I'm not with THOSE Christians.

by Lowell Chilton in , ,


I presented this homily at University Lutheran Church in Seattle, WA on January 26, 2014. The texts were for the Third Sunday after Epiphany in Year A of the Revised Common Lectionary. This homily is centered on the Epistle, 1 Corinthians 1:10-18.

“I’m with Apollos”

“I’m with Cephas”

“I’m with Paul”

That was a long time ago right? How about these?

“I’m with Luther”

“I’m with Wesley”

“I’m with Calvin”

“I’m with Francis”

“I’m with Driscoll”

“I’m with Christ, but not with those Christians”

 

Today is Reconciling in Christ Sunday and we are celebrating the strides that have been made and praying for further strides in repairing relationships within the church and within the world with persons of all sexualities. In the little more than 4 years since the ELCA Churchwide Assembly passed the Social Statement on Human Sexuality and modified the rules for clergy to include clergy in same-gender relationships, our church has gone through many transitions. In this congregation, we have had our first same-sex wedding, and one of the men in that wedding is now in seminary and a candidate for ordination in the ELCA, neither of which could have happened 5 years ago.

 

I often find myself at the counter of a bar or tavern with my bible and a notebook. The first time I recall doing this was in a downtown Seattle Irish bar about 6 years ago. As I sat there reading scripture and thinking about the Sunday school lesson I was planning, a man about twenty years my senior sat down next to me and a conversation started. Eventually, he asked how I could believe in this book and be a Christian.

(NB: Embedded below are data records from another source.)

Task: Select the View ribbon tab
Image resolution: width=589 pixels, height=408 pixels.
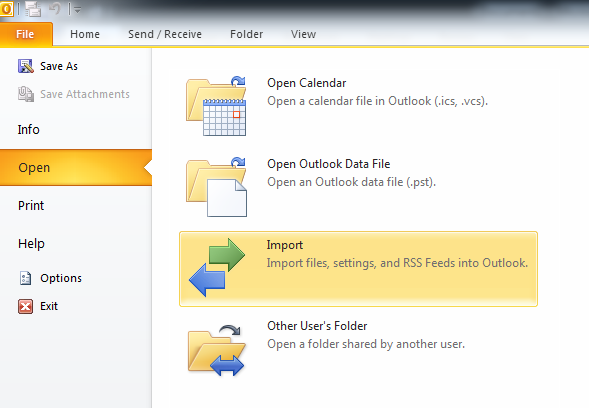Action: click(x=303, y=34)
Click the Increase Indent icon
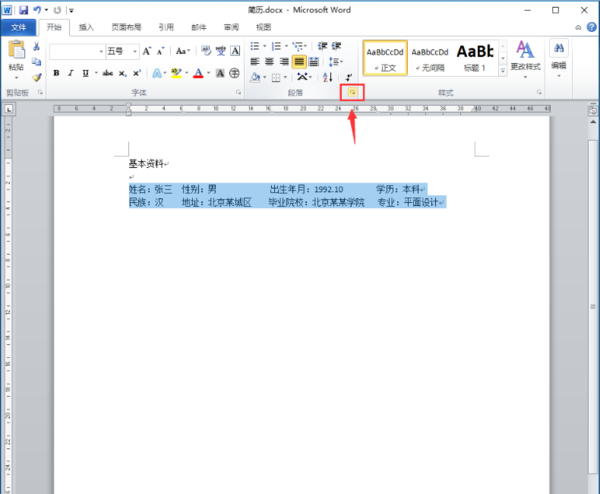Viewport: 600px width, 494px height. click(x=336, y=46)
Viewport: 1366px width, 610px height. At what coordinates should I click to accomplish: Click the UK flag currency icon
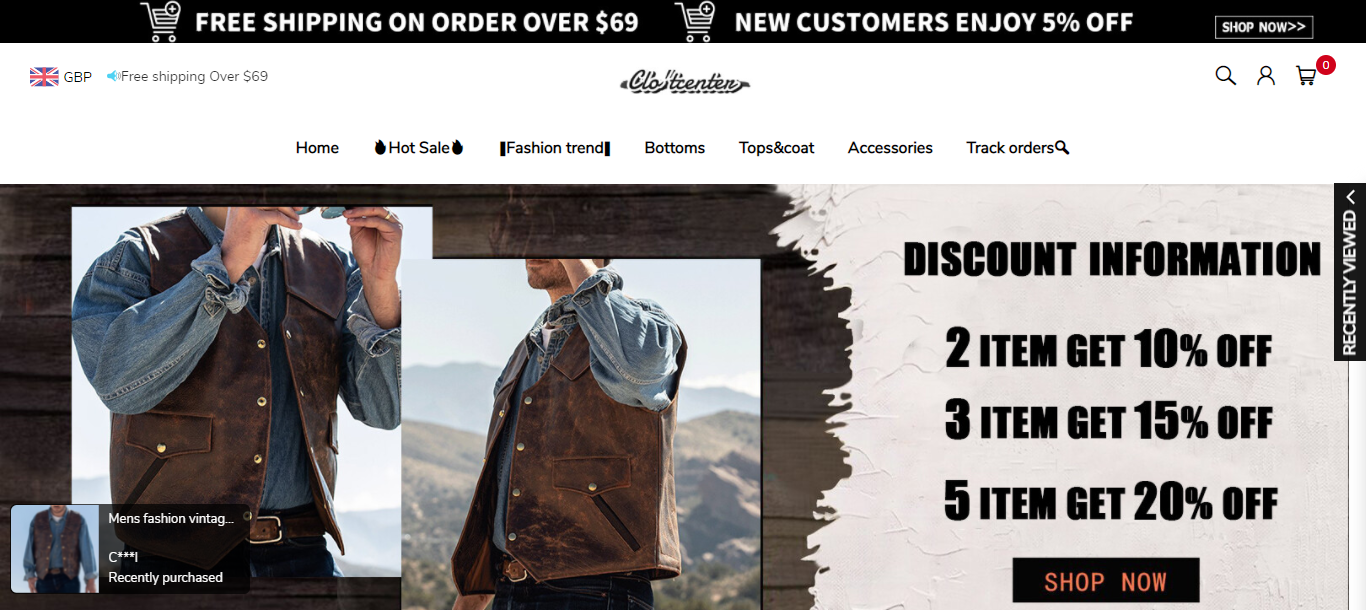(44, 77)
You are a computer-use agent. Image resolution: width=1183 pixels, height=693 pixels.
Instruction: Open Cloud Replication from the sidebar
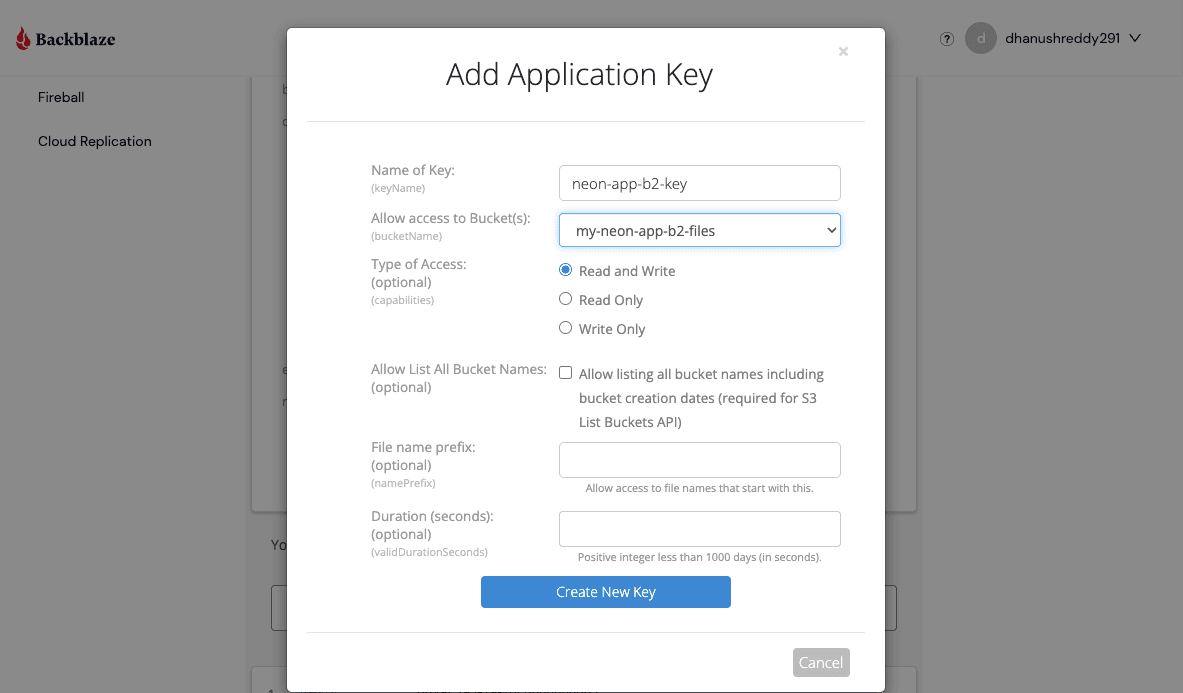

“How can you believe in the 7-day story of Creation and not in evolution?” he asked.

“Oh, I’m not one of those Christians” I responded.

How often have you said or thought something similar, be it in conversation, watching television, reading the news, or walking down the street?

Who are those Christians for you?

 

How do the non-Christians look upon us? Are we all those Christians? Is part of the Word for some, and part of the Word for others?

Perhaps we aren’t so different from the people of Corinth. After all, not all of the effects of that 2009 Assembly are joyous. Many congregations have left the ELCA in protest, feeling that the church has moved too far. Some of the Lutheran Churches in other parts of the world have cut ties, especially the Ethiopian church. Many of our Ecumenical partners, including some with whom we have Full Communion agreements, do not support marriage equality. Are they those Christians?

When Paul writes to the people of Corinth, the church there was in great discord, with people claiming allegiance to different human leaders, including Paul himself. They had lost sight of the Good News, just as it is so easy for us to lose sight of the Good News when aligning to our Christians versus those Christians.

Paul reminds us that who baptized whom, who said what, and even what they said do not matter as much as the proclamation of the Good News of Christ. Paul even says that the “clever words empty the cross of its meaning.”

I think Paul is a little near sighted there though. Paul is so focused on the coming of Christ and salvific work on the cross that he misses out on Christ’s Birth and Life. I assert that losing the Good News not only empties the Cross, but also the Birth and Life of Jesus. While we may talk about being “baptized into the death of Christ,” we are really baptized into the continuing life of Christ in the World and made part of all of the sisters and brothers in Christ throughout eternity. And in that unity, the Word does get proclaimed.

Many of you have probably seen the photographs of the Russian Orthodox priests in the Ukraine praying for peace in between the lines of protesters and police in Kiev this week. While there are doctrinal differences between the Evangelical Lutheran Church in America and the Russian Orthodox Church, and we do not share table fellowship with one another because of these differences, clearly those Christians are proclaiming the Word by simply being there.

 

As we continue to pray for the complete inclusion of all people in the body of Christ, we must be careful to continue to focus on the Gospel. We must be careful not to allow the people that oppose inclusion to become those Christians, just as we can be those Christians to them and the Body is fractured.

If we forget the promise of our baptism, that covenant that joins us to the complete body of Christ, not to Luther or Wesley or Calvin, but to all of the Body of Christ through the ages then we allow division in the body of Christ we make it all the harder for the light of Christ to be reflected into the world.

However, if we have the courage to proclaim the good news of love and peace and inclusion, then just imagine what could be. If we meet those Christians with love and grace, recognizing that we are not baptized into this Christianity or that Christianity, but into the disparate and divergent single family of Christ, then it could be possible to no longer be able to talk of those Christians and to truly reflect the light of Christ unto the world.

I’ve had many more conversations in bars since that first encounter, including one while I was studying the texts for today, and they still often include some variation of “I’m not one of those Christians.”

To stop clarifying that “I’m not one of those Christians” and to simply and earnestly proclaim “I’m with Christ” would be a beautiful thing. I pray that I may have the strength to do so, and I hope that you do too.